It's hard enough being authentic in the internet age, but throwing spirituality into the equation can complicate matters further.
For example, where's the line between admitting weakness (so that others can offer prayer and support) and splashing your problems all over the place so that others will feel sorry for you (whining)? Where's the line between demonstrating joy in the midst of struggles (authenticity) and pretending as if those struggles don't affect you (fakery)?
I'll be the first to admit that I'm still figuring these things out and that the line may be different for each of us.
But I think I'm doing better at finding the line in my daily life than I am in my internet life.
It's always been my desire to bring a sense of lightness to my internet interactions. "Fun, yet not frivolous" is what I'm going for (although there's been some frivolity along the way...).
Unfortunately, it's come to my attention that I may have inadvertently painted an inaccurate picture, leading to the the mistaken idea that I wouldn't understand and/or sympathize with problems, since I don't seem to struggle.
We all stumble in many ways, says James.
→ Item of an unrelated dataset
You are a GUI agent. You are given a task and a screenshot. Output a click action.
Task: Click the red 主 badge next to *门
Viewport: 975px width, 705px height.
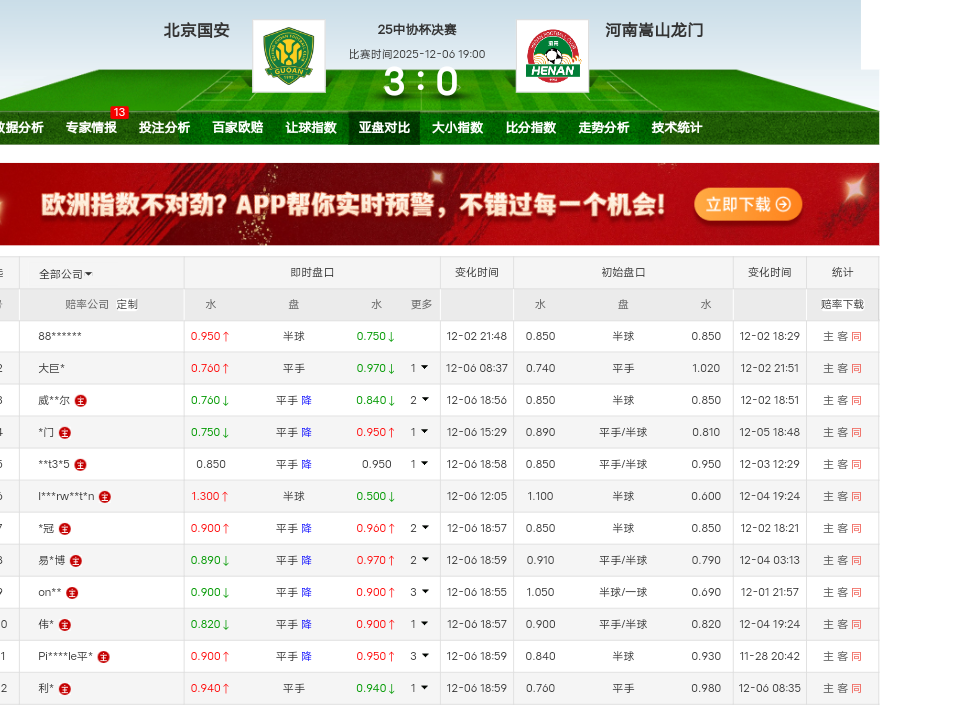click(65, 433)
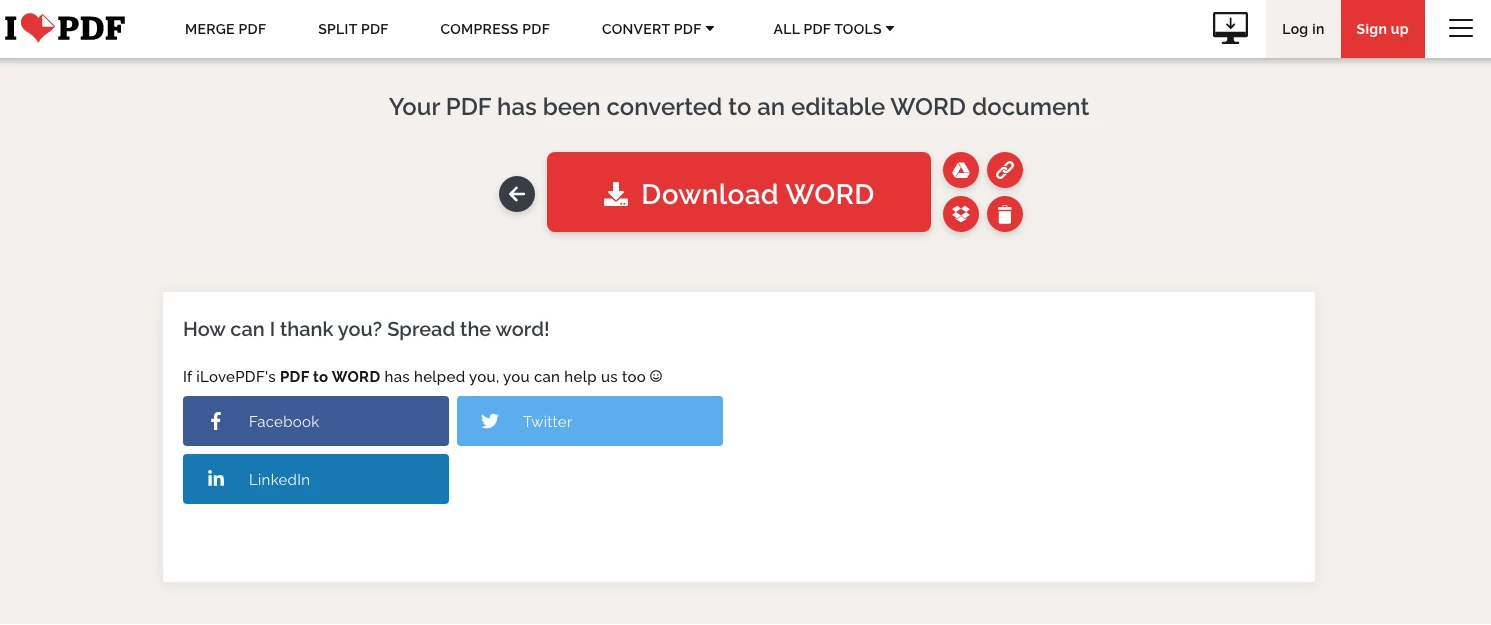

He's right, of course. We all face discouragement, failure, collapsed relationships, rejection, fear, temptation, and sin. We all make mistakes and bad choices. We all misunderstand others, ourselves, and God.
In short, we all struggle: you, me, and everyone else in the world.
Our struggles might not be identical, but that doesn't mean that they don't exist.
Struggles may come to all, but the good news is that the solution is the same for all: knowing Jesus can bring light into darkness, wisdom to the simple, comfort to the weak, strength to the failing, and courage to the timid.
When I struggle, the Spirit often reminds me of Jesus praying not my will, but yours. It's comforting to note that the Father didn't chastise Jesus for his agony any more than he chastised David for expressing his anguish in the Psalms.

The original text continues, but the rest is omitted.